Après les entretiens de Melun, une autre année s'écoule avant que ne puissent être renoués les fils de la négociation. La chronologie de la reprise du dialogue s'étale sur près de six mois. Le 16 janvier 1961, dans une déclaration publiée à Tunis, le G.P.R.A. se déclare prêt à engager les négociations sans condition préalable.
Le 1er février, le Général de Gaulle adresse à M. Bourguiba une invitation à se rendre en France. Quelques jours plus tard, l'hebdomadaire tunisien Afrique -Action annonce que des contacts secrets sont pris en Suisse entre MM. Pompidou et Bruno de Leusse d'une part et MM. Boumendjel, Dalhab et Boulharouf de l'autre (19-22 février). Le voyage du Président Bourguiba en France et sa rencontre avec le Général de Gaulle (27 février) est sans que le mot soit officiellement employé une mission de bons offices ; le chef de l'Etat tunisien en donne lui même la définition : " Elle (la Tunisie) seule est en mesure de rapprocher les belligérants, de faire comprendre les positions des uns et des autres " (18) . A l'issue des entretiens un communiqué commun est publié : "... La question algérienne a été évoquée largement à la lumière des récents développements et dans la perspective de l'avenir de l'Afrique du Nord. Le Général de Gaulle et le Président Bourguiba ont été d'accord pour constater les possibilités et l'espoir qui existent désormais d'une évolution positive et rapide... Le Général de Gaulle et le Président Bourguiba ont constaté à quel point leurs conceptions étaient proches ". Les 15 et 18 mars des communiqués du Gouvernement français et du G.P.R.A. annoncent, chacun de leur côté, la confirmation officielle de l'ouverture des négociations. La date du 7 avril est fixée.

(18) Le Monde, 25/2/61.
De nombreux obstacles et incidents s'interposent encore : l'indisposition du principal négociateur algérien, M. Belkacem Krim, l'assassinat du Maire d'Evian par l'O.A.S. le 31 mars, la Conférence de presse de M. Joxe à Oran qui provoque un brusque retrait du G.P.R.A., le putsch des Généraux à Alger (22-26 avril). C'est finalement le 20 mai seulement que s'ouvre la conférence d'Evian ; elle est interrompue le 13 juin, reprend à Lugrin le 20 juillet jusqu'à la suspension sine die intervenue le 28 juillet. En tout, une vingtaine de séances de travail en deux mois pour aboutir, comme à Melun, à un échec.
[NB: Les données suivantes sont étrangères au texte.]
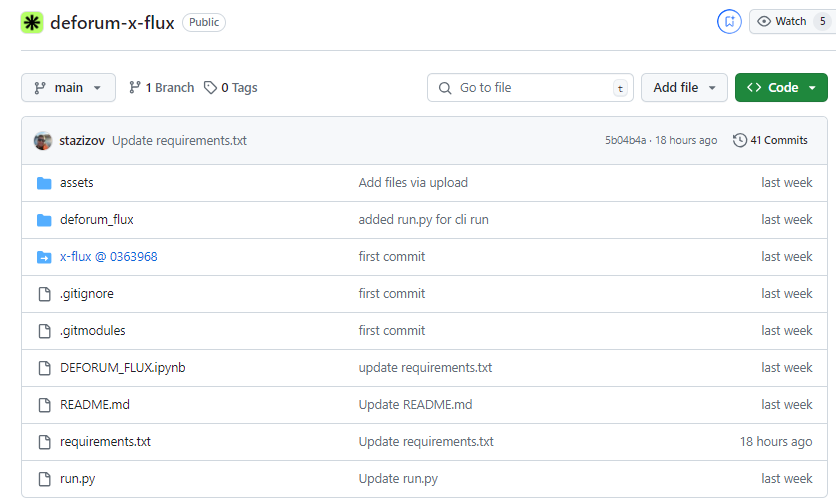This screenshot has height=504, width=836.
Task: Toggle Watch on this repository
Action: (x=782, y=21)
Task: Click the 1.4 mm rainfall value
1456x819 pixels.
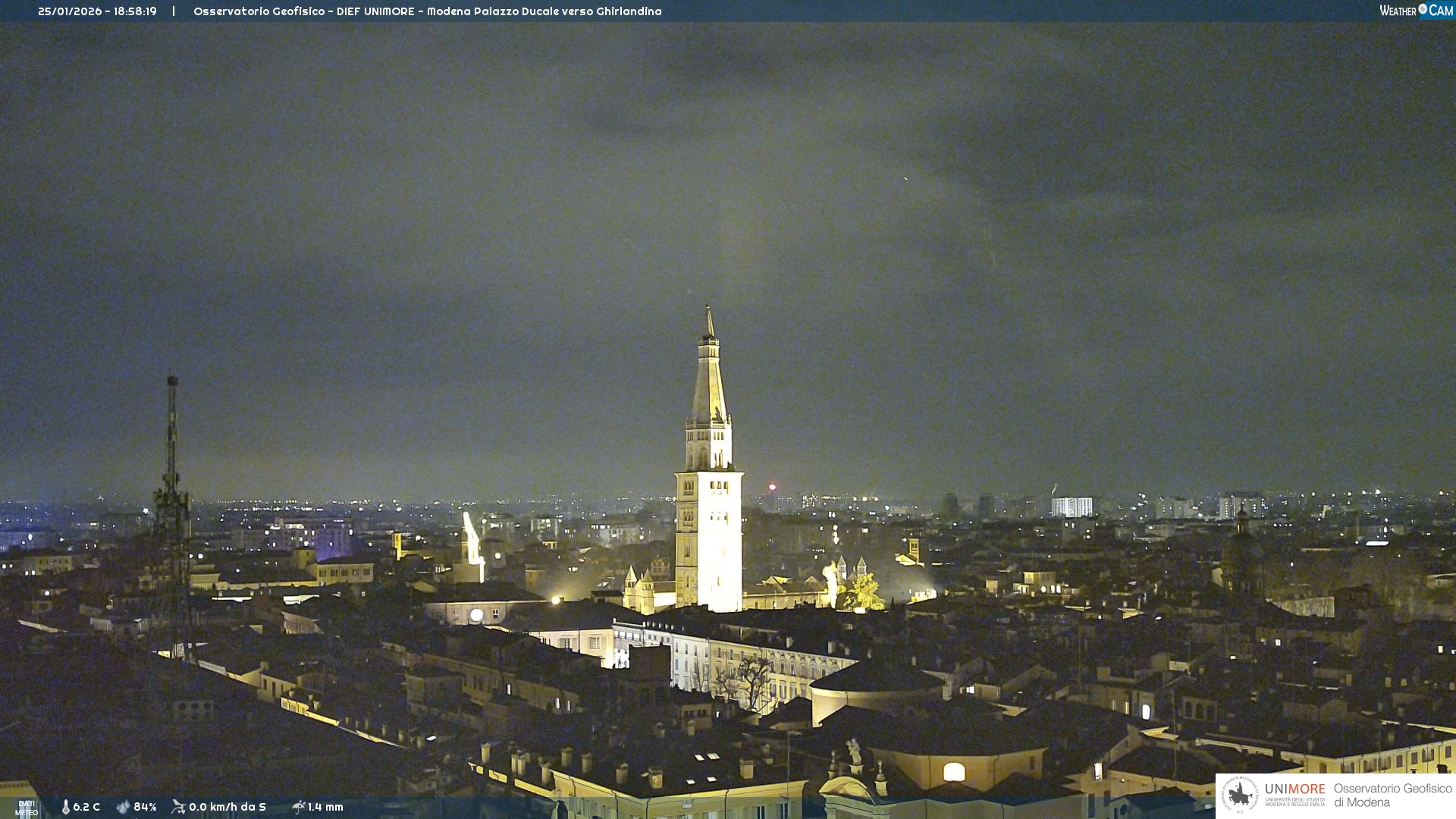Action: click(x=325, y=807)
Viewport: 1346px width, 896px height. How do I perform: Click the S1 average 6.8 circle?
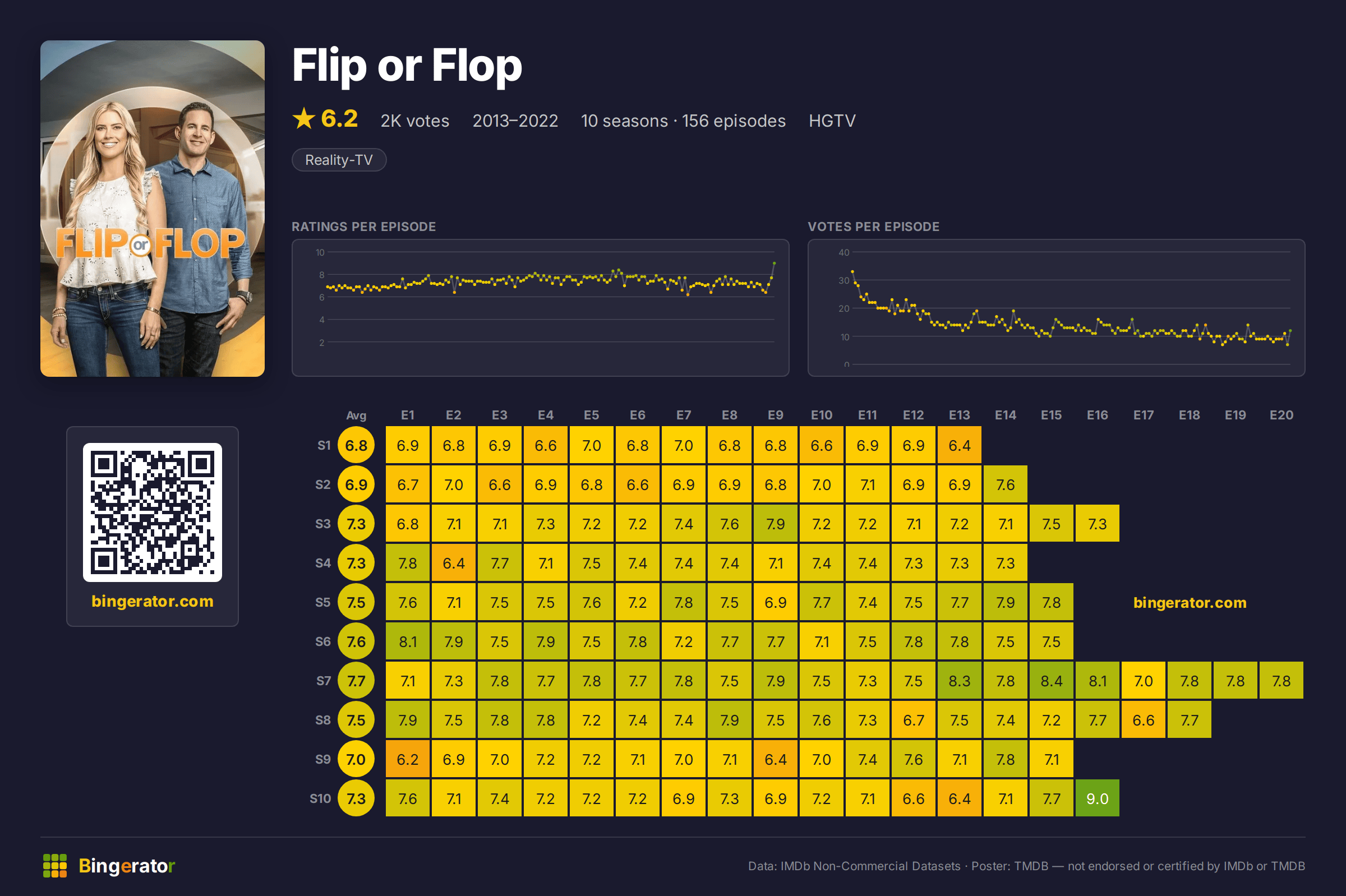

A Melun, on pressentait déjà, à travers les conflits de préséance et de procédure, l'incompatibilité des doctrines en présence. A Evian et à Lugrin, les questions de forme ayant été préalablement résolues, le désaccord au fond est apparu en pleine lumière.
Officiellement, le G.P.R.A. avait invoqué des raisons de procédure pour justifier son départ de Melun. En réalité, derrière ces considérations de forme se dissimulaient intactes les doctrines du Gouvernement français et du F.L.N. ; mais la procédure avait constitué un isolant suffisamment hermétique pour que les thèses en présence n'aient pu s'affronter au fond. C'est précisément ce que de part et d'autre on a cherché à éviter pour la seconde rencontre. L'ambiance des débats apparaît d'emblée très différente. Pour écarter dès l'origine toute susceptibilité, deux communiqués similaires sont publiés simultanément à Paris et à Tunis le 30 mars 1961. Le Gouvernement français d'un côté, le G.P.R.A. de l'autre, font savoir que " les pourparlers relatifs aux conditions de l'autodétermination et aux problèmes qui s'y rattachent s'ouvriront à Evian le 7 avril ". Une seule différence peut être relevée dans la suite des deux communiqués : Les Algériens se désignent comme Gouvernement provisoire de la République algérienne, tandis que la France déclare que les pourparlers s'ouvriront avec " les représentants du F.L.N. ". Cette nuance, plus importante qu'elle ne paraît, n'a pas été relevée.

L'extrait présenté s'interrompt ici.